**What to produce**
Copying rule for the data below: pictures stay out, and only the lines from the one with "Where should I" down to the one with "Task: Select the text tool", inclusive, are repeated exactly.

Screenshot grounding data:
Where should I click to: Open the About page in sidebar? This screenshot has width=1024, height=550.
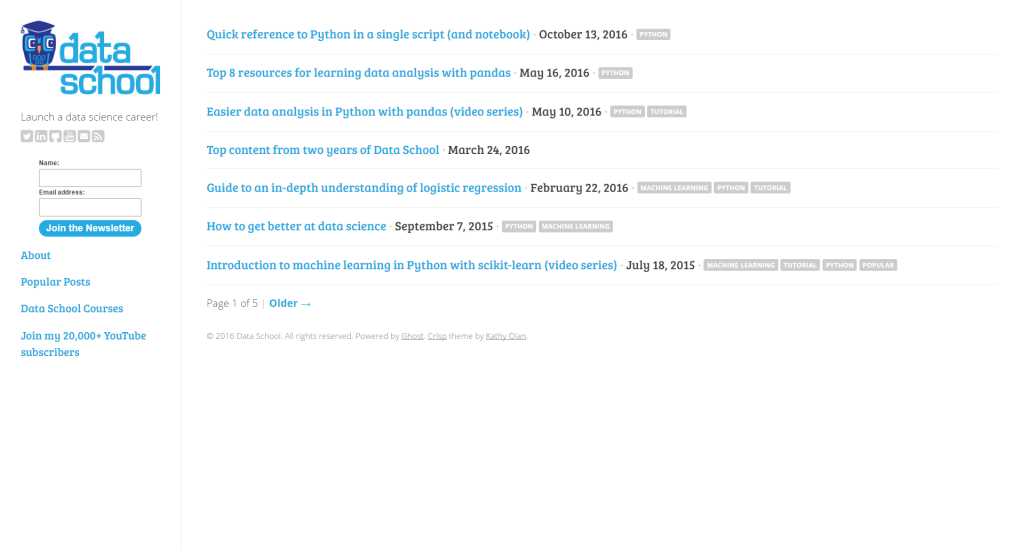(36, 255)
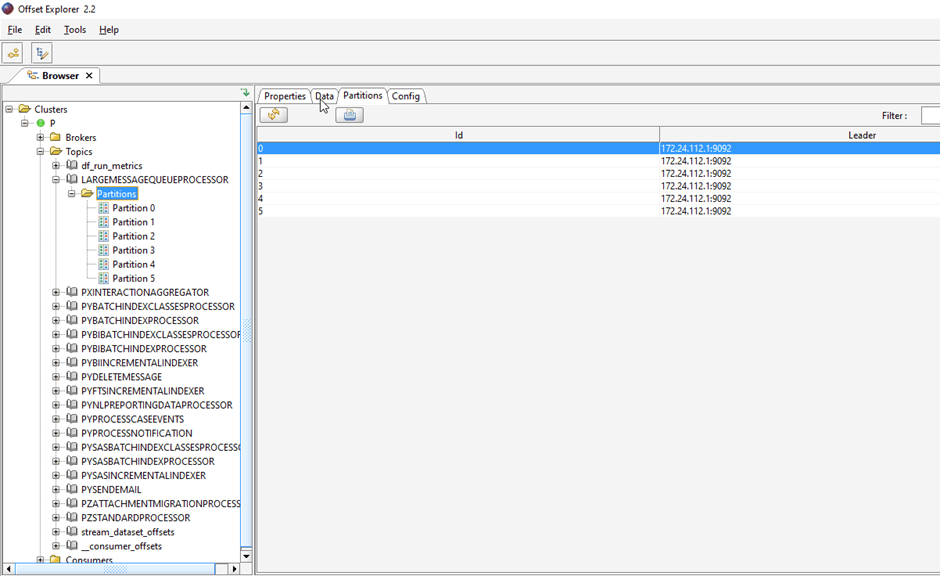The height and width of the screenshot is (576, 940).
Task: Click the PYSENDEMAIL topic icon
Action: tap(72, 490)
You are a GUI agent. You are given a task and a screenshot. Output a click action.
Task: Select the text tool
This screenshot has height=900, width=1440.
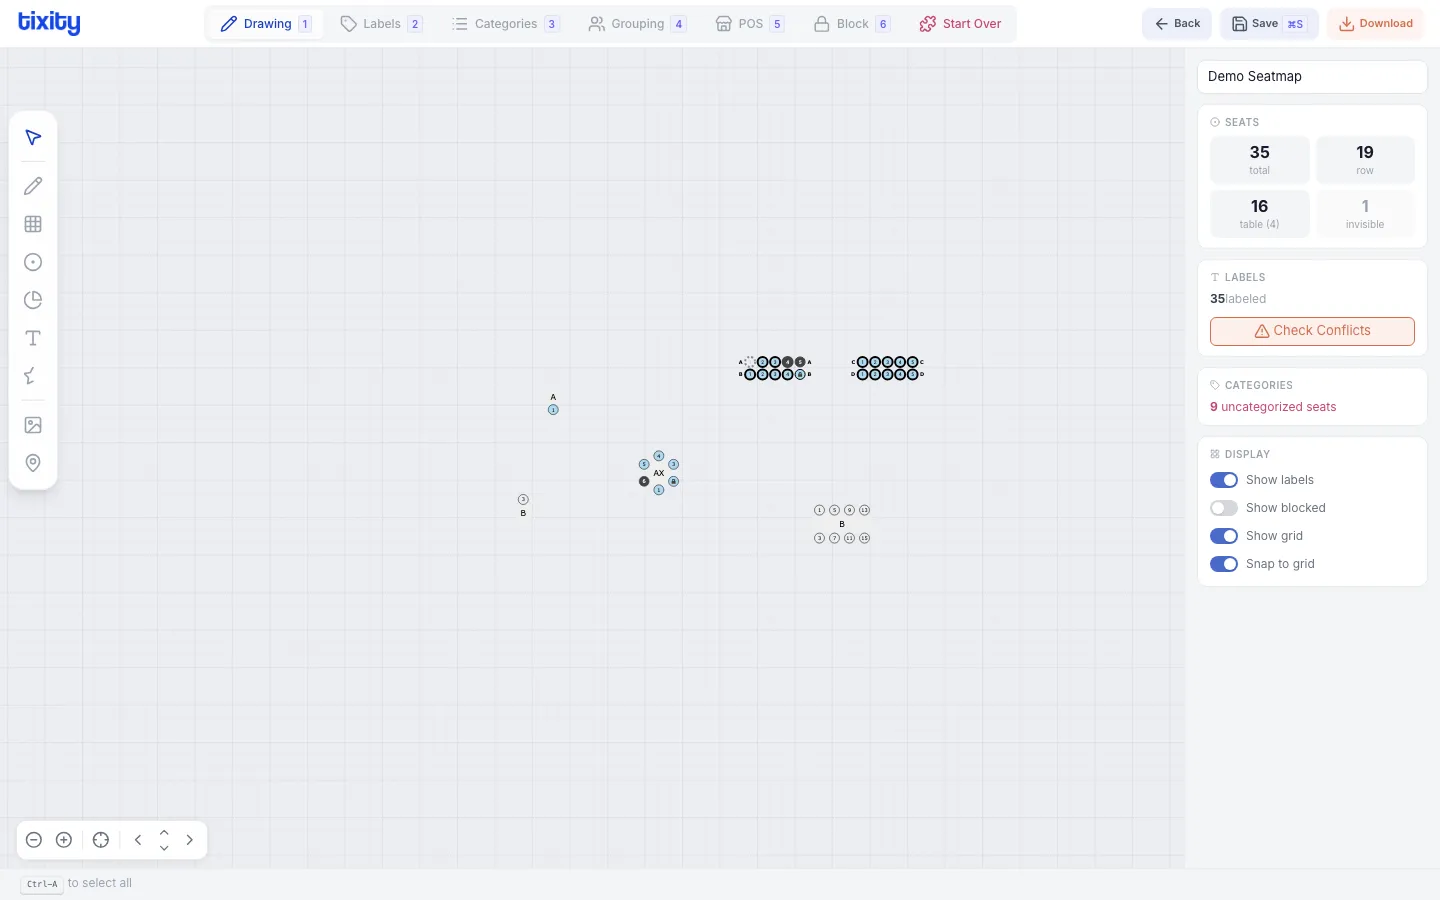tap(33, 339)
==
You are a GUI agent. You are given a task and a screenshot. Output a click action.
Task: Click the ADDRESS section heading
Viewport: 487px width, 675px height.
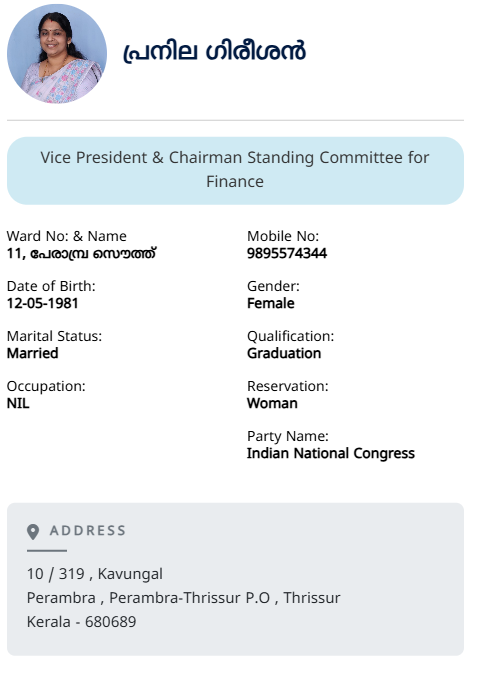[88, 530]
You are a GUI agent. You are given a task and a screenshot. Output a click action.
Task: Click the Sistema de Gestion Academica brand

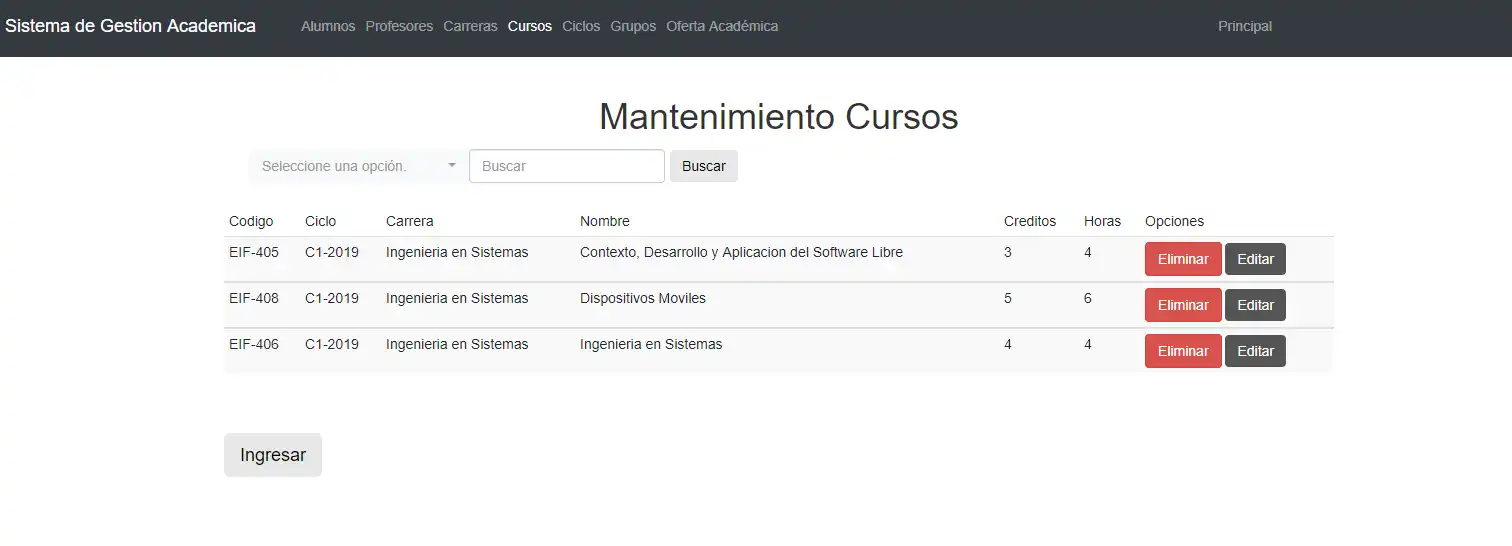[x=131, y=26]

**Task answer**
Where should I click to: Open the About page in sidebar? This screenshot has width=1024, height=550.
(36, 255)
The height and width of the screenshot is (576, 940).
Task: Click the PYSENDEMAIL topic icon
Action: tap(72, 490)
You are a GUI agent. You are given a task and a screenshot. Output a click action.
Task: Select the text tool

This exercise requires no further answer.